> Porzione di testo:
Bellarmino e Apollonio
di Dario Voltolini
Nei giorni scorsi ho letto Le parole della memoria, un libro edito da Cadmo che raccoglie interviste rilasciate da Romano Bilenchi nell’arco di tempo che va da 1951 al 1989, anno della sua morte. In un’intervista l’autore del Conservatorio di Santa Teresa elenca una serie di libri da lui profondamente amati. Uno di questi è Bellarmino e Apollonio, dello spagnolo Ramón Pérez de Ayala, del 1921.
Per il grande amore che nutro nei confronti di Bilenchi, oggi mi sono messo a cercare il libro di Pérez de Ayala, nella speranza di ritrovare nelle sue pagine un’incanto simile a quello incontrato leggendo il Conservatorio: “se lo amava Bilenchi, ci saranno delle affinità”, ho pensato. Insomma, un modo come un altro per bighellonare nei paraggi di Bilenchi.
Non mi è parso che il libro fosse attualmente in circolazione, così sono andato a dare un’occhiata al sito Maremagnum Librorum, che mette in connessione diverse librerie antiquarie e dell’usato sul suolo nazionale, unificandone i cataloghi.
Lì ho trovato a disposizione varie copie e edizioni di Bellarmino e Apollonio. Una copia si trovava in una libreria della mia città, Torino (la libreria “Le Colonne”, in via Mombasiglio 17/b). Avevo un’oretta libera e sono andato a comprarmelo.
Si tratta della seconda edizione: Slavia, Torino 1931. Prefazione e note di Angiolo Marcori.
Riporto la parte iniziale della prefazione di Marcori datata 1930.
Ogni riferimento alla situazione attuale è puramente… triste.
Fu poco dopo la guerra. Se si eccettui Unamuno, l’attenzione degli editori e dei critici si rivolse allora all’opera di Vicente Blasco Ibañez. La cosa è spiegabile dal punto di vista degli editori, poiché si trattava di un autore di larghissima vendita, i cui volumi raggiungevano una tiratura fantastica. Ma si spiega meno agevolmente per i critici. Possibile che non vedessero niente al di là del fecondo scrittore?
Noi vogliamo far rilevare ora come la produzione di Blasco, considerato in quel tempo, e da gente di non poca autorità, il più grande romanziere che avesse la Spagna, abbia nuociuto alla diffusione e alla conoscenza tra noi del romanzo spagnolo. Possibile che ci si appagasse di quella prosa agghindata e lucente?

[Estratto del dataset]
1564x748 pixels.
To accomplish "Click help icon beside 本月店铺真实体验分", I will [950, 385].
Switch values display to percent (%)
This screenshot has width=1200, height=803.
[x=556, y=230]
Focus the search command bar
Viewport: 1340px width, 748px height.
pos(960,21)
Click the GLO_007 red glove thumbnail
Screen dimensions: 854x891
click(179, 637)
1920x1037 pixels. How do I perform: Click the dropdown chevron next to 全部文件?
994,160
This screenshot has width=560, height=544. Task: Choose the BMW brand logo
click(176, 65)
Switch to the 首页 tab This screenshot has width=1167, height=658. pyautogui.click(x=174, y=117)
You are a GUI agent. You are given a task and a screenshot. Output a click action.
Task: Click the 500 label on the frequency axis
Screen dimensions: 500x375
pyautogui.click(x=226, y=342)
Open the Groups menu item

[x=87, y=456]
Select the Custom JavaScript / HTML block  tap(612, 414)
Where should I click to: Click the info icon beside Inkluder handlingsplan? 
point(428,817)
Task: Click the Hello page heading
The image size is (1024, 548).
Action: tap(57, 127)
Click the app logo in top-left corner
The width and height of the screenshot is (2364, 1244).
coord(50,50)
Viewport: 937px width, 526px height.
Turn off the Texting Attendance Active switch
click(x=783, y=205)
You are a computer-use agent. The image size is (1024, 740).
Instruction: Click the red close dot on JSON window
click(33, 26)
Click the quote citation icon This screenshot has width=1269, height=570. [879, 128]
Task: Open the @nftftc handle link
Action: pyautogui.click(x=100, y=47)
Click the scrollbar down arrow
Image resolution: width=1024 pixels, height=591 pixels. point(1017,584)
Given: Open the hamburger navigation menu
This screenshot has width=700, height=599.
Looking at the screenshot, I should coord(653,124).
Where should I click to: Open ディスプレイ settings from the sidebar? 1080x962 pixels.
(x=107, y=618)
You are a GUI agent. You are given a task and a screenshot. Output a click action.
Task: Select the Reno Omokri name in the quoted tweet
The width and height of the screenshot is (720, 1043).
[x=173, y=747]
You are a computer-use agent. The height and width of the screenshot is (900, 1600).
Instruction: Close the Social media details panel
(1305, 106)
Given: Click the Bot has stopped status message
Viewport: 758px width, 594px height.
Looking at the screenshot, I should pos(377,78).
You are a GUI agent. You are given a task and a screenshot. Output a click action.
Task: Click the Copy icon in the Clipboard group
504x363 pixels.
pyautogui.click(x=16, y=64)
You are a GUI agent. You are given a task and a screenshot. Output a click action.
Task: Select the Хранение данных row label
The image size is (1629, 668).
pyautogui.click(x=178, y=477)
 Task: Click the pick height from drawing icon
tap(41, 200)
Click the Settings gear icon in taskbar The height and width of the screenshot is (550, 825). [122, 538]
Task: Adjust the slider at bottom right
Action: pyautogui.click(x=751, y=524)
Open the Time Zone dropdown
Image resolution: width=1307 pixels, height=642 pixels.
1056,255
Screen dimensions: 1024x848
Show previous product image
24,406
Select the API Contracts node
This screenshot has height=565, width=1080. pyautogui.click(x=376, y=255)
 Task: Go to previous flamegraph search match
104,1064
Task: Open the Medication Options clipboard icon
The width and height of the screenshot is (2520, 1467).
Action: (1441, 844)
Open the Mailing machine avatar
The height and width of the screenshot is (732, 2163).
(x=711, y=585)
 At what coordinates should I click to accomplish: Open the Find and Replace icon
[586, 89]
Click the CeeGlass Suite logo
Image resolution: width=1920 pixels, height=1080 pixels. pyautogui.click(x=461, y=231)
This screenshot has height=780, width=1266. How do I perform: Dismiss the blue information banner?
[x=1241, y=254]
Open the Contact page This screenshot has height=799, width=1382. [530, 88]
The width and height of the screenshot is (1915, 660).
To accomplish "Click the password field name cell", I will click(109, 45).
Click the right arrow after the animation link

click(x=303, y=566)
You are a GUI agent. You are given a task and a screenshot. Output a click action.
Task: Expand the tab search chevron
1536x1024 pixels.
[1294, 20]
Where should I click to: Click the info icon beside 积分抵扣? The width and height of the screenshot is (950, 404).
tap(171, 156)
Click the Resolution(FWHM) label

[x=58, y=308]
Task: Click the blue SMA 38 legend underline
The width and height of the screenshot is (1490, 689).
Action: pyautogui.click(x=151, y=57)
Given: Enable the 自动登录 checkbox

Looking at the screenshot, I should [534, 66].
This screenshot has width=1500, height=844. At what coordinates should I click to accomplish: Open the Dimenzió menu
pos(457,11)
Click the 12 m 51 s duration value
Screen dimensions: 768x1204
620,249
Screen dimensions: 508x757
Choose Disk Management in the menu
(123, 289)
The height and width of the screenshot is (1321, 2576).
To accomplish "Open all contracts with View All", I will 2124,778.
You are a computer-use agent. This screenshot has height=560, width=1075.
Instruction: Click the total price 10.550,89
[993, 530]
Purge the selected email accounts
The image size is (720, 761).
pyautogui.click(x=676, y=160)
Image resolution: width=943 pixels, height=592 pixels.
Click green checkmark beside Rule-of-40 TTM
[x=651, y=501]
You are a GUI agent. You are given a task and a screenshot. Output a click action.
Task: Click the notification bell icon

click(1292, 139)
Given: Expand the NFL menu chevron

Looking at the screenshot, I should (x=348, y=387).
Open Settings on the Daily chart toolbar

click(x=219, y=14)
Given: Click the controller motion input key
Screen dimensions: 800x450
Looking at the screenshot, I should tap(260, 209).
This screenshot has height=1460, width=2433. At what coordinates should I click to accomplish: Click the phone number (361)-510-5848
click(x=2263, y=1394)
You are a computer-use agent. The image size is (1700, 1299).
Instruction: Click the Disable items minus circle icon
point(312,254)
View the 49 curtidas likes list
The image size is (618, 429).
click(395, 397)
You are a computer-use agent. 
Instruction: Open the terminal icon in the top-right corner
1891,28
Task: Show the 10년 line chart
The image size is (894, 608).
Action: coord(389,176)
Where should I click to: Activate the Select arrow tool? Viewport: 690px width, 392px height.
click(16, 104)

> Elenco dei compiti:
[A] Quali titoli di libri sono citati nel brano su Bellarmino e Apollonio?
[B] Riprendi il brano su Bellarmino e Apollonio e portalo avanti a partire dall'ultima frase riportata.
Le voci non servono a nulla in questo lavoro.

> Risultati per compito:
[A] Le parole della memoria; Conservatorio di Santa Teresa; Bellarmino e Apollonio

[B]
Del resto il fenomeno continua, se vediamo ancor oggi le cose peggiori di Blasco gettate a migliaia di copie, in edizioni economiche, sul mercato librario.
È nota la vivace reazione dei giovani spagnoli alla morte di Blasco: «non l’abbiamo mai letto», dissero.
Non era vero, naturalmente; ma la reazione fu giusta.
(Quanto a noi salviamo, se non altro, Cañas y Barro che è del 1902).
Avvenne così che nomi degnissimi restavan nell’ombra o ricevevan nobile e vano riconoscimento da riviste e cenacoli. Ma stupisce ad esempio ritrovar oggi tra i nostri libri un volumetto del ’22, che si occupava del romanzo spagnolo, e ignorava Baroja, Valle Inclán, Pérez de Ayala, per non dir d’altri. Stupisce pure che un’opera del valore di Misericordia di Galdós (pubblicata, si badi, nel 1987) abbia trovato solo da poco un coraggioso editore italiano.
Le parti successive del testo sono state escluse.